Richard Thaler, Ökonom und Verhaltenswissenschaftler an der Booth School of Business an der University of Chicago, berichtet in einem Beitrag für die New York Times von seiner Arbeit für das „Behavioral Insights Team“ der britischen Regierung.

Das Behavioral Insights Team ist eine Gruppe von neun Mitarbeitern und einigen Gastdoktoranden. Das Team wird ehrenamtlich von einigen Wissenschaftlern unterstützt und hat die Aufgabe die britische Regierung mit psychologischer Expertise bei der Politikgestaltung zu beraten. Es lässt sich also mit diversen Sachverständigenräten vergleichen, die in Deutschland die Bundesregierung beraten.

Thaler berichtet in seinem Artikel, wie er bei seinen Arbeitsbesuchen mit einem Teammitarbeiter Besuche bei einzelnen Ministerien absolviert. Er vertritt seiner Aussage nach zwei Grundmaxime, die auch für das gesamte Team stehen:

  • If you want to encourage some activity, make it easy.
  • You can’t make evidence-based policy decisions without evidence.

Für den zweiten Grundsatz hat das Team inzwischen sogar einen Leitfaden veröffentlicht, der erläutert, wie man mit Hilfe von randomisierten kontrollierten Studien (randomized controlled trials) Evidenz für die Gestaltung von politischen Maßnahmen gewinnt. Ein sehr interessanter Ansatz, für den mir persönlich kein vergleichbares, deutsches Beispiel einfällt.

Eine Erfolgsstory für diesen Ansatz kann Thaler ebenfalls anführen. Mit Hilfe des Behavioral Insights Teams hat die Finanzverwaltung ihre Mahnschreiben überarbeitet. In Großbritannien ist es zwar wie in Deutschland üblich, dass die Lohnsteuer direkt vom Arbeitgeber abgeführt wird, aber Selbständige und andere Personen mit sonstigen Einkünften, müssen diese direkt an das Finanzamt abführen. Dieser Zahlungspflicht kommen aber nicht alle Steuerpflichtigen nach.

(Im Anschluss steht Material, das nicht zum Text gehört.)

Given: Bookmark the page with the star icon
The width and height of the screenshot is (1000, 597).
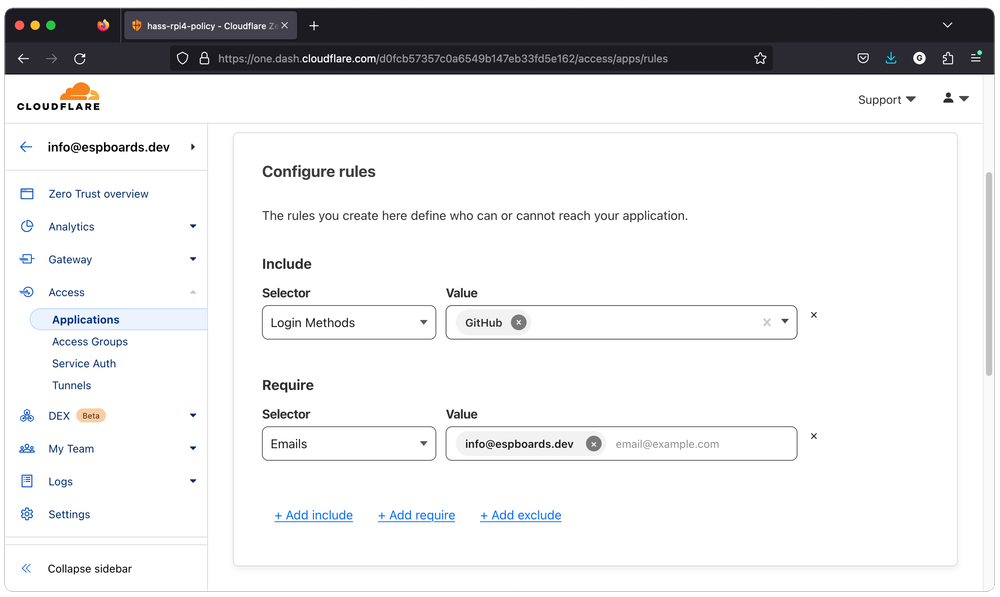Looking at the screenshot, I should 760,59.
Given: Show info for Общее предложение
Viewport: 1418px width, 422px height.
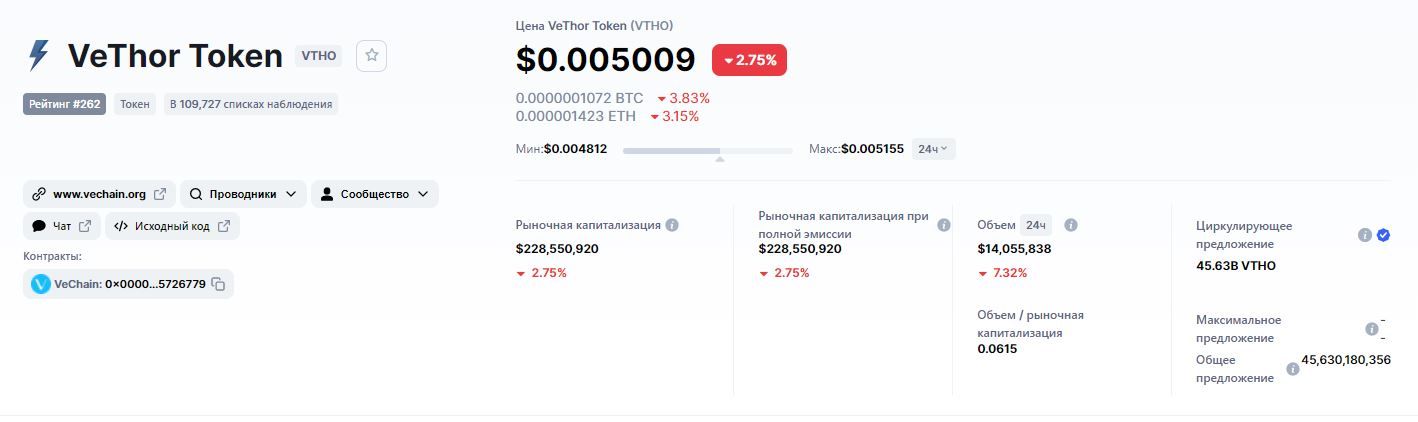Looking at the screenshot, I should pyautogui.click(x=1292, y=369).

Das Behavioral Insights Team suchte nun nach Möglichkeiten, psychologische Erkenntnisse zu nutzen, um die Zahlungsbereitschaft zu erhöhen und wurde fündig. Hilfreich war dabei die Erkenntnis, dass Menschen einer sozialen Norm eher folgen, wenn sie wissen, dass die meisten ihrer Mitmenschen dies ebenfalls tun. Dies machte man sich zu Nutze und fügte bei einer Versuchsgruppe von 140.000 Empfängern dem Mahnschreiben eine Information darüber hinzu, wie viele Mitbürger in der Region ihre Steuern bereits bezahlt haben. Im Vergleich zur Kontrollgruppe, die weiterhin die gewöhnlichen Schreiben erhielt, lag die Zahlungsbereitschaft in der Versuchsgruppe um 15% höher.

Eine Schätzung der Steuerverwaltung kam laut Thaler zu dem Ergebnis, dass bei einer landesweiten Einführung, Mehreinnahmen von 30 Millionen Pfund möglich wären.

Thaler führt in seinem Beitrag noch weitere Beispiele auf, die ebenfalls eine Lektüre lohnen.

Ich finde diese Ansätze äußerst spannend und ich bin davon überzeugt, dass auch die Bundesregierung oder die Landesregierungen von einem solchen Team profitieren würden. Auch eine verstärkte Rekrutierung von Verhaltens- und Sozialwissenschaftlern und die Nutzung von experimentellen Designs zur Erprobung von politischen Maßnahmen wären sicherlich ein Schritt um Politikgestaltung in Deutschland zu verbessern.